Les goulots d’étranglement dans la chaîne d’approvisionnement, même s’ils s’atténuent, ont toujours une incidence, car la pénurie de verre et la hausse des coûts d’expédition resserrent davantage la pression sur les marges bénéficiaires. Comme le nombre de distributeurs de vin n’a jamais été aussi faible (il y en a environ un pour 13 établissements vinicoles à l’échelle nationale et un pour 36 établissements vinicoles en Californie, selon Wines Vines Analytics), il est plus difficile que jamais de mettre des bouteilles sur le marché. Et ce marché rétrécit à mesure que les détaillants ferment ou se regroupent, comme en témoigne la fusion en cours entre Kroger et Albertson.
Les établissements vinicoles plus petits et moins bien établis, dont les circuits de vente sont plus limités, font face à des défis plus importants et dépendent de la vente directe au consommateur et des courtiers.
Pendant ce temps, le marché des vins importés continue de croître, en raison de la baisse des prix et peut-être aussi d’une petite soif de voyage après la pandémie.
Des éclaircies pointent à travers les nuages : selon l’emplacement géographique, la qualité en 2022 a été assez bonne, mais sur la côte nord, les pics de chaleur ont réduit le rendement. Dans le cas des établissements vinicoles de petite et de moyenne taille, en particulier, les grands crus ne peuvent que renforcer la fidélisation de la clientèle.
Les établissements vinicoles individuels vont également à l’encontre des tendances. Bread & Butter Wines, propriété de notre client Winery Exchange, a connu une hausse de près de 20 % des ventes de bouteilles à moins de 15 $, une catégorie qui a chuté de plus de 2 % dans l’ensemble. Cela donne à penser que les clients répondent présent pour les entreprises vinicoles qui peuvent satisfaire leurs goûts et les atteindre grâce à une stratégie de marque intelligente.

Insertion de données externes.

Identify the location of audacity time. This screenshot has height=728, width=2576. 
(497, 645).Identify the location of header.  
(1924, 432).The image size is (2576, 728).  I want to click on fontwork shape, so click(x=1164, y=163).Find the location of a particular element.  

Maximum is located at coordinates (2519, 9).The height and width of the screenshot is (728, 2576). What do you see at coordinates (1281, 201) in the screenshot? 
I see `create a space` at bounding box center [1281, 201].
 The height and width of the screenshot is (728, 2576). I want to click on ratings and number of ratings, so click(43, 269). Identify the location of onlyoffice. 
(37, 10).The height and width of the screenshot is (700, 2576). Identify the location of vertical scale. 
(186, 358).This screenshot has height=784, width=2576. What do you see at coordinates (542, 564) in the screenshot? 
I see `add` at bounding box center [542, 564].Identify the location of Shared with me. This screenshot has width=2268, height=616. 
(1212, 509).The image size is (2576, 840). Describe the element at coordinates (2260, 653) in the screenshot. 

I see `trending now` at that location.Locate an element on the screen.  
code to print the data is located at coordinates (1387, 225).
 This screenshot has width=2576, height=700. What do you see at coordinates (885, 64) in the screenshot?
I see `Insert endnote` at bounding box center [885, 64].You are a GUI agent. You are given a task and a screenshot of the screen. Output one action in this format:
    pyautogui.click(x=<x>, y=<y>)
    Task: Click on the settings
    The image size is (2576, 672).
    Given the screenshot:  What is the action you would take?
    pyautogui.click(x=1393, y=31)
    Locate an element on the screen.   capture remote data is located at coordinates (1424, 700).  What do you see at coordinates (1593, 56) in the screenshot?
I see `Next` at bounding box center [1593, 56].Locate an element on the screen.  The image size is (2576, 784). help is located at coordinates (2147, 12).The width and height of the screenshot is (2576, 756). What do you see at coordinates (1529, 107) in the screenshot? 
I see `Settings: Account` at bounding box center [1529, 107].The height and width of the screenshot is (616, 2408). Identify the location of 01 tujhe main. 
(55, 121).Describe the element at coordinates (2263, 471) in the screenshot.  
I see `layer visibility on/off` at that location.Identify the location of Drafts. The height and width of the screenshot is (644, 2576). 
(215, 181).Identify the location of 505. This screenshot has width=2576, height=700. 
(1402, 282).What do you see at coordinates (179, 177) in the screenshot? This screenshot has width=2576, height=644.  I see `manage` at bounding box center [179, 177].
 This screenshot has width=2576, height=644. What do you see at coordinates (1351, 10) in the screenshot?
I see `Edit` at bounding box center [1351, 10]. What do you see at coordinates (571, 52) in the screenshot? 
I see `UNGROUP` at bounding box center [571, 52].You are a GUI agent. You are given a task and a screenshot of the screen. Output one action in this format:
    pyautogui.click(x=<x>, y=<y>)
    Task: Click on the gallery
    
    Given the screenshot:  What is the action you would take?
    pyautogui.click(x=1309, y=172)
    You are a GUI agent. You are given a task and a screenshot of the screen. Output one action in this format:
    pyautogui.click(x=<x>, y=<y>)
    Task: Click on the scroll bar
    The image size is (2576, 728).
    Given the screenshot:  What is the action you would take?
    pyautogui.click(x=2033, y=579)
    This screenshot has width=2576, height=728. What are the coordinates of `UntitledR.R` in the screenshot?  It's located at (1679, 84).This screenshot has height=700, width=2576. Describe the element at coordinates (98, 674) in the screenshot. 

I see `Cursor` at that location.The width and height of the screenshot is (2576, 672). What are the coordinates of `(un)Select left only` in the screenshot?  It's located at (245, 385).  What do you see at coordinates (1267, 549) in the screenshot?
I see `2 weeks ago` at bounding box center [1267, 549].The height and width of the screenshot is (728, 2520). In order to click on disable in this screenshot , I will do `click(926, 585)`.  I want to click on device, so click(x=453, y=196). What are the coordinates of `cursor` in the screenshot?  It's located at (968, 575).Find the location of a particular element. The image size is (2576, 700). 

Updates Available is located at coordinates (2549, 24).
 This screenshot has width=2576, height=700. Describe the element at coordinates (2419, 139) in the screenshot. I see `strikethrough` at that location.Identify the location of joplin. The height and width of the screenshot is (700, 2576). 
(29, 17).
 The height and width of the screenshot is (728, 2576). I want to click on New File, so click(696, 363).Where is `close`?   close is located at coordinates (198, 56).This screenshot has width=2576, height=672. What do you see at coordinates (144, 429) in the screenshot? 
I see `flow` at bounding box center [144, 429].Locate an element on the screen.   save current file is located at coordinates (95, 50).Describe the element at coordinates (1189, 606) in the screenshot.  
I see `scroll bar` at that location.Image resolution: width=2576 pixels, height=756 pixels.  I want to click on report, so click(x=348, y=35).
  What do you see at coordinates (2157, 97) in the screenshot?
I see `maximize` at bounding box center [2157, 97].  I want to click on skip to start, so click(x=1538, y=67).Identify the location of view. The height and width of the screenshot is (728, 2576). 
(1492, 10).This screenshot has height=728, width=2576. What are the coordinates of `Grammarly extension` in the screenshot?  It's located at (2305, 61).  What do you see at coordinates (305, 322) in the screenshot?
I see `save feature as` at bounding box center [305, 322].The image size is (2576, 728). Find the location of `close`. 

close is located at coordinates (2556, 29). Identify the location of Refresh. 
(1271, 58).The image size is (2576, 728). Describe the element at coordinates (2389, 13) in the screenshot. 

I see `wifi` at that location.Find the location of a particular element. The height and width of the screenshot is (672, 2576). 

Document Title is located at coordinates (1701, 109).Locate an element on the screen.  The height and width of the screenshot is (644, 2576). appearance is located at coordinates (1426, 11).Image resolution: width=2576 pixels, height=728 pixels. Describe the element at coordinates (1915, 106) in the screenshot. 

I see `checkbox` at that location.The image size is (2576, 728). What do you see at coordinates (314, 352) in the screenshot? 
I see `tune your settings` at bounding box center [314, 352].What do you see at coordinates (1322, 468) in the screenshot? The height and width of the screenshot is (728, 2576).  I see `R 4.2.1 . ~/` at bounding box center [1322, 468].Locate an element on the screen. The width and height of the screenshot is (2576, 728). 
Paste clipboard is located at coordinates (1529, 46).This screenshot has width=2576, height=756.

NOUS VIVONS UN CHANGEMENT DÉMOGRAPHIQUE
Les données suggèrent que les milléniaux sont en grande partie responsables de la baisse globale de la consommation. En 2015, les personnes âgées de 21 à 34 ans représentaient 33 % de la population totale des consommateurs de vin, contre
seulement 28 % en 2019.
Ainsi, alors même que nous sommes confrontés à une série de défis cycliques sans précédent, un changement démographique important se produit en arrière-plan – et son incidence devrait même durer plus longtemps que la récession la plus longue.
Au niveau des manchettes, les goûts en matière de vin semblent assez constants. Le Cabernet Sauvignon et le Chardonnay ont généré les ventes nettes les plus élevées en 2019, même si de nouvelles tendances avaient déjà une incidence : le Zinfandel blanc était quatrième sur la liste.
Certains milléniaux délaissent complètement le vin au profit des cocktails artisanaux, des eaux minérales gazeuses et du cidre – des boissons qui entrent habituellement dans la catégorie de prix inférieur ou égal à 15 dollars, ce qui facilite le changement. Bien qu’il y ait des signes de ralentissement, le marché du vin en canette continue de croître. Selon Grandview Research, le marché du vin en canette devrait passer de 211,4 millions de dollars en 2020 à 571,8 millions de dollars d’ici 2028. Il n’est pas surprenant que les milléniaux qui boivent du vin soient à l’avant-garde de cette évolution également, puisque 40 % d’entre eux ont déjà acheté du « vin en canette ».